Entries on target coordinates

** START **

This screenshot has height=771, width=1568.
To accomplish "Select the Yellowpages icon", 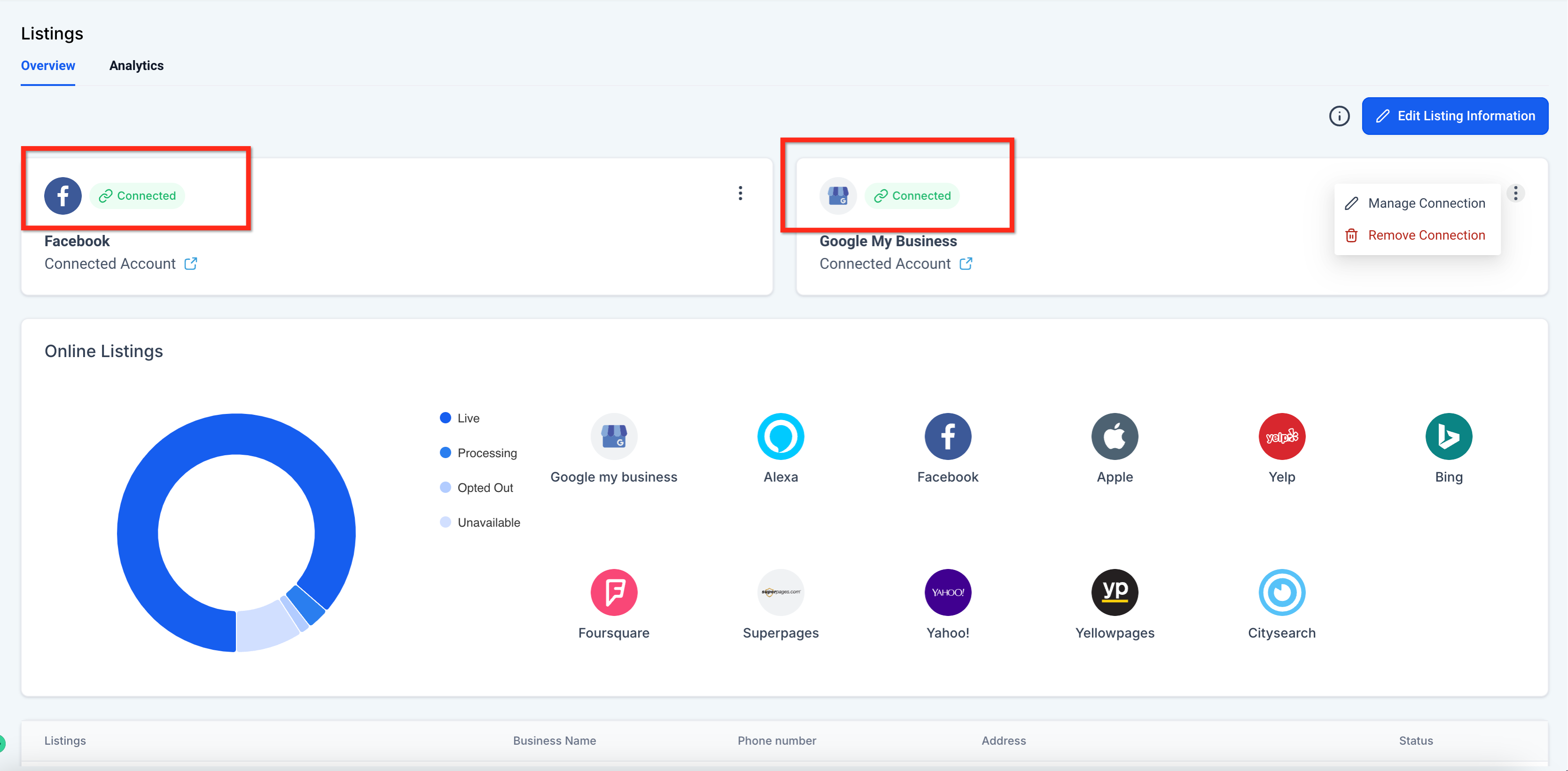I will [1114, 592].
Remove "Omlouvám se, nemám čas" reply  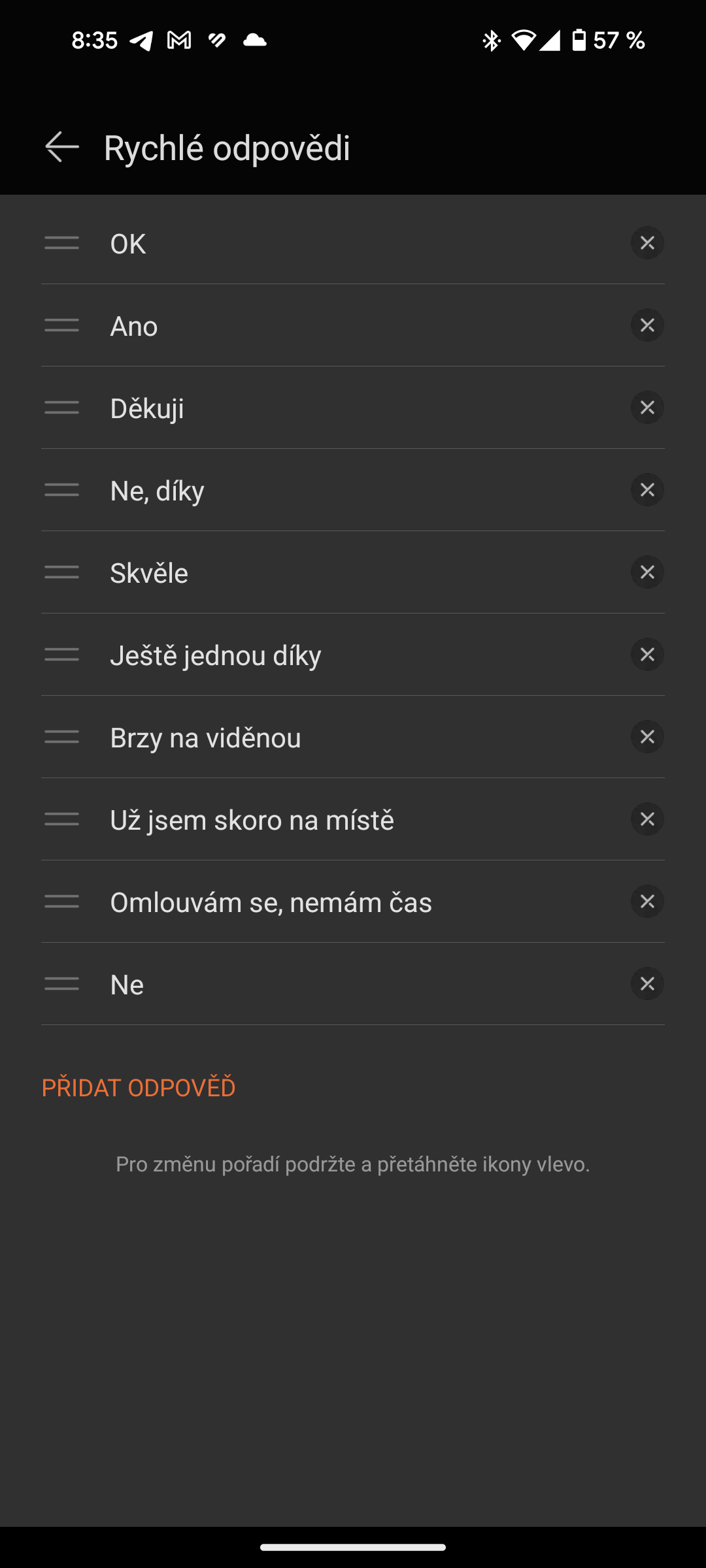(647, 902)
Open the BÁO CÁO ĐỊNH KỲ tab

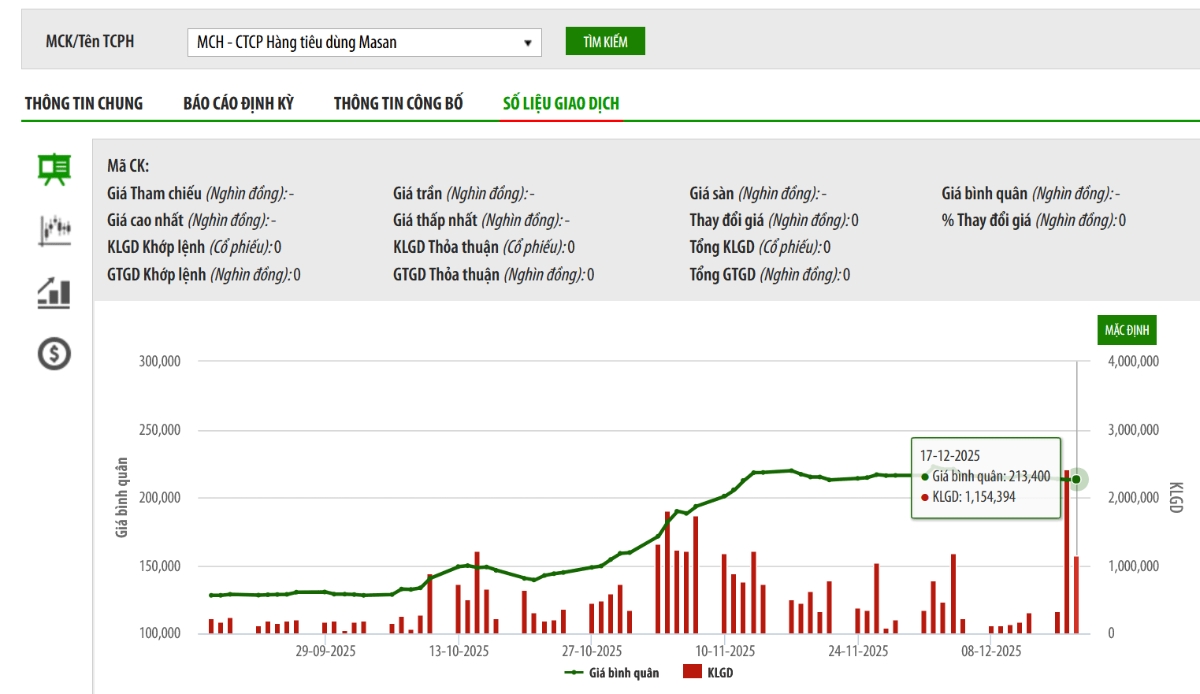click(238, 103)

** END **

= INSTRUCTIONS FOR THE TASK =
Pick out and copy every line in the entries that contains the word "height". Case counts.

= OUTPUT OF THE TASK =
This screenshot has height=771, width=1568.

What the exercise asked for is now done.